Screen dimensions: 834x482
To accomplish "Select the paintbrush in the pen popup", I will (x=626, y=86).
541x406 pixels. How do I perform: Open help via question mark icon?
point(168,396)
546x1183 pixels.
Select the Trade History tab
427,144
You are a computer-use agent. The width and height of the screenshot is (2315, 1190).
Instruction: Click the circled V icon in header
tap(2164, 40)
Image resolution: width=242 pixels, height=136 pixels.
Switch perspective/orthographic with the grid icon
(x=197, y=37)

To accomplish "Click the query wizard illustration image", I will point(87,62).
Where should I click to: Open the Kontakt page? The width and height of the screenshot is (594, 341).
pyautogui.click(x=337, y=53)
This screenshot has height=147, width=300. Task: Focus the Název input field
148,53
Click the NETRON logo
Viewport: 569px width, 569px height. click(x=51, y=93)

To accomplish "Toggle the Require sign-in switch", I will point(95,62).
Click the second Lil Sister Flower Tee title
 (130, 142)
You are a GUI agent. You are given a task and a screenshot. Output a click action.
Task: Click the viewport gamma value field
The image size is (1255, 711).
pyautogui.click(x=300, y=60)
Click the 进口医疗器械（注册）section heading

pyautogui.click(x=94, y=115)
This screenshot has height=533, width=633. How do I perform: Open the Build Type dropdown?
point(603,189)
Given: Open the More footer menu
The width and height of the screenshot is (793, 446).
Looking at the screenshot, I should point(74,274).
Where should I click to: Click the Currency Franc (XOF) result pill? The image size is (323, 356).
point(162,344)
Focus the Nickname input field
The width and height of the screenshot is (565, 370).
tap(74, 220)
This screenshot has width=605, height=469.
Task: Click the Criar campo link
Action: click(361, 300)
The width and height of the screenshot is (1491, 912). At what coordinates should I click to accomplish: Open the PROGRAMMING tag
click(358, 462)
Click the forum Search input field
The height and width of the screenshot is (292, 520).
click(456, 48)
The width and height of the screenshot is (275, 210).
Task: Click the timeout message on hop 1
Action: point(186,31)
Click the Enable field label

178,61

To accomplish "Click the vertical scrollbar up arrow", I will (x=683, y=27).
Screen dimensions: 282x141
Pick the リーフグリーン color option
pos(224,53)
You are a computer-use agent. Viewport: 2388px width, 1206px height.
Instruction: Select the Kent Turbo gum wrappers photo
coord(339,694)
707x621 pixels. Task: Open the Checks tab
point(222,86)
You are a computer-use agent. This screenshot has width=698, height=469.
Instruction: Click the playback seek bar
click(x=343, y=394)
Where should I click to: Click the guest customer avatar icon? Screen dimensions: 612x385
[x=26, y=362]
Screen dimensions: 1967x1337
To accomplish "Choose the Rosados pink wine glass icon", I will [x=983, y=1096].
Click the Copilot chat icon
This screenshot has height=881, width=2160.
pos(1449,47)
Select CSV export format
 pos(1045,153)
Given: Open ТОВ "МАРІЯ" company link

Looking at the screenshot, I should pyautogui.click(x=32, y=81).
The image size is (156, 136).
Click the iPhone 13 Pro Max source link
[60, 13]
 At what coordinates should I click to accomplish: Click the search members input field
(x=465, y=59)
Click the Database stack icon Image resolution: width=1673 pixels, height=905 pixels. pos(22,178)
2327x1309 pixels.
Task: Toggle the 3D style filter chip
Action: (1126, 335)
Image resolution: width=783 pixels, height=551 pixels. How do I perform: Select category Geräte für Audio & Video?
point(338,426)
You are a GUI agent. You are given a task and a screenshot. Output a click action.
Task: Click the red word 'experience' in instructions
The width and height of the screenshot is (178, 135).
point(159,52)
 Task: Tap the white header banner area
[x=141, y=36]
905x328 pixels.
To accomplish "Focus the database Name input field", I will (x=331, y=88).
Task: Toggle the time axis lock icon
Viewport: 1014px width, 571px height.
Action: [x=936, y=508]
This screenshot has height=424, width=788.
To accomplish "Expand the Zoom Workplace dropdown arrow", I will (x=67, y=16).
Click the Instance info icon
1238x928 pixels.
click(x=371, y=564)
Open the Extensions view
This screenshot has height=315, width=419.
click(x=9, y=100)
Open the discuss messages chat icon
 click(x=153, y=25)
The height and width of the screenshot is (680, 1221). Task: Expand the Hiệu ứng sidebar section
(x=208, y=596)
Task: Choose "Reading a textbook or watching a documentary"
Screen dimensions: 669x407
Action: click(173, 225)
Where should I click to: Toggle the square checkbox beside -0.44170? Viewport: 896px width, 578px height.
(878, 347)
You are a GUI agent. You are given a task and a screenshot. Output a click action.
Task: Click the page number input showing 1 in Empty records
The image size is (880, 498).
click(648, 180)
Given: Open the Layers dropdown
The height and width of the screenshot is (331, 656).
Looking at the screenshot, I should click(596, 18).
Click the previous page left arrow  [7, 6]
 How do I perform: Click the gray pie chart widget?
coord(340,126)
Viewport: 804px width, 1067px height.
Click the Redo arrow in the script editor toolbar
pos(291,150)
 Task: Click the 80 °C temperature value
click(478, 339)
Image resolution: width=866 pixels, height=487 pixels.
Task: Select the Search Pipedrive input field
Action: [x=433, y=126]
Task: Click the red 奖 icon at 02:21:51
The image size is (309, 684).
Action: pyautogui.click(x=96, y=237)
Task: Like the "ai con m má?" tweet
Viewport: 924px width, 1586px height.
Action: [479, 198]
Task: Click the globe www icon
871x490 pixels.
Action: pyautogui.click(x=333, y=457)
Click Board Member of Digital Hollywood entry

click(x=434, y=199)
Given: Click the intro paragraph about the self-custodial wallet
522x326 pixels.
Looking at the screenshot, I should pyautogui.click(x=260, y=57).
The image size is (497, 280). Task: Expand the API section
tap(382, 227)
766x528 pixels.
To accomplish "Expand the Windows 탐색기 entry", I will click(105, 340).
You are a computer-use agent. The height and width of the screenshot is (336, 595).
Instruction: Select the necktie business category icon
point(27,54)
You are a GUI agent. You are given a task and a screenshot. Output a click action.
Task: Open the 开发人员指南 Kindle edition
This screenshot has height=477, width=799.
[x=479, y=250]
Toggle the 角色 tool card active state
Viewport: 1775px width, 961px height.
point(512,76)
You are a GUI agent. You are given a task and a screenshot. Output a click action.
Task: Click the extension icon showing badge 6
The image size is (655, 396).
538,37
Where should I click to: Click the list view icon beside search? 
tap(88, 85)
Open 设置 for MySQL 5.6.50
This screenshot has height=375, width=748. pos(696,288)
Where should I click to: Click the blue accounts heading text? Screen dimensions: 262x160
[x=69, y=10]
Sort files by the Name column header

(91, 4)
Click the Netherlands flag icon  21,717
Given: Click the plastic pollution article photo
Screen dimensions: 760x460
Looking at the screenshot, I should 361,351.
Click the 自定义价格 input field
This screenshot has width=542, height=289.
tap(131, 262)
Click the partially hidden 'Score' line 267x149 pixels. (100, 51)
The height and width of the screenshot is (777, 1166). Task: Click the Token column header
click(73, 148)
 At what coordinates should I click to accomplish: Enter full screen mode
= = = = =
■ WRITTEN INSTRUCTION
Rewrite the data from the line containing "This screenshot has height=533, width=633." through the line containing "Looking at the screenshot, I should point(74,274).", changing "dropdown" to "drop-down list" and keeping everything else the same.

■ EXERCISE OUTPUT
This screenshot has height=533, width=633. How do I perform: Open the Build Type drop-down list?
point(603,189)
Given: Open the More footer menu
The width and height of the screenshot is (793, 446).
Looking at the screenshot, I should point(74,274).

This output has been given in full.